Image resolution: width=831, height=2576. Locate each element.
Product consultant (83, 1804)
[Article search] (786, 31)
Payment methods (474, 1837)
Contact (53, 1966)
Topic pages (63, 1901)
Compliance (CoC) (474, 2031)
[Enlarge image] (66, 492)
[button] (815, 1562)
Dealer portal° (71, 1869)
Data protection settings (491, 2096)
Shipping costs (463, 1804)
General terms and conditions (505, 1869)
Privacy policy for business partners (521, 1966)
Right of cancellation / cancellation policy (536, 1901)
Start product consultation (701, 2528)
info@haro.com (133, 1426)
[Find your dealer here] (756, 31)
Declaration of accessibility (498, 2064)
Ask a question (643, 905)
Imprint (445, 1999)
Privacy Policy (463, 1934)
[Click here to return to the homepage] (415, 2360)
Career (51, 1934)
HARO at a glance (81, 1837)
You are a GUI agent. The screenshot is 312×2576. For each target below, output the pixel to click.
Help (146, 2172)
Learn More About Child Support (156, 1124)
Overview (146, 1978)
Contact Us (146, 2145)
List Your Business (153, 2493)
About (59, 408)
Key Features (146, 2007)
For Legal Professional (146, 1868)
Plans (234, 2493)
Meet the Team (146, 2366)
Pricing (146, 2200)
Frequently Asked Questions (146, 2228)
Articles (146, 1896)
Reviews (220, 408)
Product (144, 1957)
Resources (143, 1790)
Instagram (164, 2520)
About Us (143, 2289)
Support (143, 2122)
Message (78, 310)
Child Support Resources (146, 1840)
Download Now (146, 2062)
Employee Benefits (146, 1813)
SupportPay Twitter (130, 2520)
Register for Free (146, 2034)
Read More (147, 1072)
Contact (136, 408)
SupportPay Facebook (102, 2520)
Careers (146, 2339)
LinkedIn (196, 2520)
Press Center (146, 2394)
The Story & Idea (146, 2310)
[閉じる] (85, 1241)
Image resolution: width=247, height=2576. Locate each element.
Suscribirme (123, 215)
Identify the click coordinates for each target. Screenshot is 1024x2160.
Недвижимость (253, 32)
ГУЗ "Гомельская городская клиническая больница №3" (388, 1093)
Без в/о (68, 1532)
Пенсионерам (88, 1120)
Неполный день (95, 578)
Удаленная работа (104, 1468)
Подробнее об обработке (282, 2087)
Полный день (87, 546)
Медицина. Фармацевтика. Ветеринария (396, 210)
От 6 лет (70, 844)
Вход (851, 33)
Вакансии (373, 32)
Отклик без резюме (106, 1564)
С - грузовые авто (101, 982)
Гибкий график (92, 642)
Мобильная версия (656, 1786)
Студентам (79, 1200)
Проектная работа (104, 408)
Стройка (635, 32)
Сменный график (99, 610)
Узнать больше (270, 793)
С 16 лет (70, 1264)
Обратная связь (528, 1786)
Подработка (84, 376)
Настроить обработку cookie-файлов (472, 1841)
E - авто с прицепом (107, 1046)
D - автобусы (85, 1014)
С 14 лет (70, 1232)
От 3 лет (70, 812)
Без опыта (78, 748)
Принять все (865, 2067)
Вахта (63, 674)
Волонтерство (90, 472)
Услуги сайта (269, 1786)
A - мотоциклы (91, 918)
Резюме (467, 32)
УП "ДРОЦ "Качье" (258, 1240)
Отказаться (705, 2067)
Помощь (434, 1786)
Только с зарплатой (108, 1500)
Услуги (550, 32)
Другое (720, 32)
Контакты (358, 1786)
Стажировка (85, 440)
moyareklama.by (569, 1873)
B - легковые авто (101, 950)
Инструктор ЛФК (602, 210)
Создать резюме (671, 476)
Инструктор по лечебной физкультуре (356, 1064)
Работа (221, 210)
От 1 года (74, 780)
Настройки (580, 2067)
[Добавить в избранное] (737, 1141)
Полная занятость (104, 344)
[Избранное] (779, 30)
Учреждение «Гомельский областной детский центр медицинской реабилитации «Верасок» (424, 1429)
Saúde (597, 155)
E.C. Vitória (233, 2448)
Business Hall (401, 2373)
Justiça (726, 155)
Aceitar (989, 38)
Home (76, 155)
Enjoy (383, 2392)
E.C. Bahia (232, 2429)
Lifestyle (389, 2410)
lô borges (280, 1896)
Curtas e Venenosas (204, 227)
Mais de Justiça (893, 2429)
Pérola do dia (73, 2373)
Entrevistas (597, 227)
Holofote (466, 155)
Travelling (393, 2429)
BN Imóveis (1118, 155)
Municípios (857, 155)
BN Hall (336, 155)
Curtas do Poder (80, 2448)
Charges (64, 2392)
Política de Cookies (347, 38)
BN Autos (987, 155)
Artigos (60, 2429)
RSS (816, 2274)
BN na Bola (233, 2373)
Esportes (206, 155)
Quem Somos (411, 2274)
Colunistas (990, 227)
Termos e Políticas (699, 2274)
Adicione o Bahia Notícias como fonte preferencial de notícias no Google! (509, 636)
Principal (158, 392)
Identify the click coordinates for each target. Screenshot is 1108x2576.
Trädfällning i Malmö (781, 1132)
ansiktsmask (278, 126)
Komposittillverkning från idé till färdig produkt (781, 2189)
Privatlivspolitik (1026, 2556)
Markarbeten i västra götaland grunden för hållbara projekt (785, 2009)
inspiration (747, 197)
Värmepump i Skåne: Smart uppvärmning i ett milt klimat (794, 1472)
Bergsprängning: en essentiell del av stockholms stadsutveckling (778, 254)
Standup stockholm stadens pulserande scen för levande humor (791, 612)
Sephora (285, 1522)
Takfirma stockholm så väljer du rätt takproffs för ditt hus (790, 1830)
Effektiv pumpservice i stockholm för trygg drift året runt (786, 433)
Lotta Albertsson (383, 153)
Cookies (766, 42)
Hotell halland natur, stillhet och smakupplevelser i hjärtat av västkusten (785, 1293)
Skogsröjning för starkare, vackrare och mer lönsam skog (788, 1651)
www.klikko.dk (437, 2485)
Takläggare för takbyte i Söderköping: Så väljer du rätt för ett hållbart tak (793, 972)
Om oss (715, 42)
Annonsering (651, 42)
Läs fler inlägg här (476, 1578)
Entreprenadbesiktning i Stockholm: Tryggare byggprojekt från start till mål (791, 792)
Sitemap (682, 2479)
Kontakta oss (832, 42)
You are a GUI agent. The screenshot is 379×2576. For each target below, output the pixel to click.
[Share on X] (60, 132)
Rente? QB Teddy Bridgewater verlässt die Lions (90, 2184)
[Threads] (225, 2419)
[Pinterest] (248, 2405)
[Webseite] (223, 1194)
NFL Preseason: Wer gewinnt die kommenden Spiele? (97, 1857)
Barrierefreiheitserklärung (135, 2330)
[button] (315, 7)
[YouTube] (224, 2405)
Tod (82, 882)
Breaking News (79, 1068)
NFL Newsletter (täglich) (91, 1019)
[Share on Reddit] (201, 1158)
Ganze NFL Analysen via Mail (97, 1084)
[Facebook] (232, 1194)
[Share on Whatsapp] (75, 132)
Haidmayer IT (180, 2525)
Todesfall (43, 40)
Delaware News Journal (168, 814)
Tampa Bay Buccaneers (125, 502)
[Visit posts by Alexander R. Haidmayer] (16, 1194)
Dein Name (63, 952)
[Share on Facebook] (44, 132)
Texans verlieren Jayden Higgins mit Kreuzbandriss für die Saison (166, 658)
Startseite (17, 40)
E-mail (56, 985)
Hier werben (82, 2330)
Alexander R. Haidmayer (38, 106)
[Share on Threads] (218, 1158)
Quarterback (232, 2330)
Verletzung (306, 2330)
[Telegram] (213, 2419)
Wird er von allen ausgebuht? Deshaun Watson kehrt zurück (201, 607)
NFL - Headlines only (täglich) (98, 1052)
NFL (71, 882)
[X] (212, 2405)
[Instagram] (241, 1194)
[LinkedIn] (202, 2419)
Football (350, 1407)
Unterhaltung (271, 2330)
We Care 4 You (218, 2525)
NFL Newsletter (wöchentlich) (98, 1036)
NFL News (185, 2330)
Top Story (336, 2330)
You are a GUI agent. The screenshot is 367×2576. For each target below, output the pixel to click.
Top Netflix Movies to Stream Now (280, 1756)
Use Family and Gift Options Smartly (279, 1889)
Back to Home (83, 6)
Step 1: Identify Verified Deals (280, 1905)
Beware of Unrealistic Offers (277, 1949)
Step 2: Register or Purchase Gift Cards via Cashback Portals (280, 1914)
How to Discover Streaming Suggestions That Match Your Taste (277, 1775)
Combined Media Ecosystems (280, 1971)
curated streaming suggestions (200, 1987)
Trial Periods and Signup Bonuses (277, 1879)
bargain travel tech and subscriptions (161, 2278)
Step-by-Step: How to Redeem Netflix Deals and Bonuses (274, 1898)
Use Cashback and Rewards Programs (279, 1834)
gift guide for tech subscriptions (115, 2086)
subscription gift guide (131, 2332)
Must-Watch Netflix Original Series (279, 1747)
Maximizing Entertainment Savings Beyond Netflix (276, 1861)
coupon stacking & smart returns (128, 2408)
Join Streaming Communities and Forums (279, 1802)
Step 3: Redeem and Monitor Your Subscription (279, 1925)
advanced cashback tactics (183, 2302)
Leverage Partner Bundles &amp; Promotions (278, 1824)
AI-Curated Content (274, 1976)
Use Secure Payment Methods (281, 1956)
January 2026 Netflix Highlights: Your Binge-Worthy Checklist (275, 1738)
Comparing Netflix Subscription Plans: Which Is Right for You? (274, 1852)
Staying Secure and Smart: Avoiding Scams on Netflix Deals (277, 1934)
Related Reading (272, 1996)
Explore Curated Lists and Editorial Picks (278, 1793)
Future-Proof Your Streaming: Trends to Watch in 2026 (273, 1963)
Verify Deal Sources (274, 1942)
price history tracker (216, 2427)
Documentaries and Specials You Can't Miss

— EXERCISE REQUIREMENTS —
Using only the entries above, output the line with "NFL - Headlines only (täglich) (98, 1052)", the line with "coupon stacking & smart returns (128, 2408)", and all lines between them, exactly as they stand.

— TASK SOLUTION —
NFL - Headlines only (täglich) (98, 1052)
NFL (71, 882)
[X] (212, 2405)
[Instagram] (241, 1194)
[LinkedIn] (202, 2419)
Football (350, 1407)
Unterhaltung (271, 2330)
We Care 4 You (218, 2525)
NFL Newsletter (wöchentlich) (98, 1036)
NFL News (185, 2330)
Top Story (336, 2330)
You are a GUI agent. The screenshot is 367×2576. For each target below, output the pixel to click.
Top Netflix Movies to Stream Now (280, 1756)
Use Family and Gift Options Smartly (279, 1889)
Back to Home (83, 6)
Step 1: Identify Verified Deals (280, 1905)
Beware of Unrealistic Offers (277, 1949)
Step 2: Register or Purchase Gift Cards via Cashback Portals (280, 1914)
How to Discover Streaming Suggestions That Match Your Taste (277, 1775)
Combined Media Ecosystems (280, 1971)
curated streaming suggestions (200, 1987)
Trial Periods and Signup Bonuses (277, 1879)
bargain travel tech and subscriptions (161, 2278)
Step-by-Step: How to Redeem Netflix Deals and Bonuses (274, 1898)
Use Cashback and Rewards Programs (279, 1834)
gift guide for tech subscriptions (115, 2086)
subscription gift guide (131, 2332)
Must-Watch Netflix Original Series (279, 1747)
Maximizing Entertainment Savings Beyond Netflix (276, 1861)
coupon stacking & smart returns (128, 2408)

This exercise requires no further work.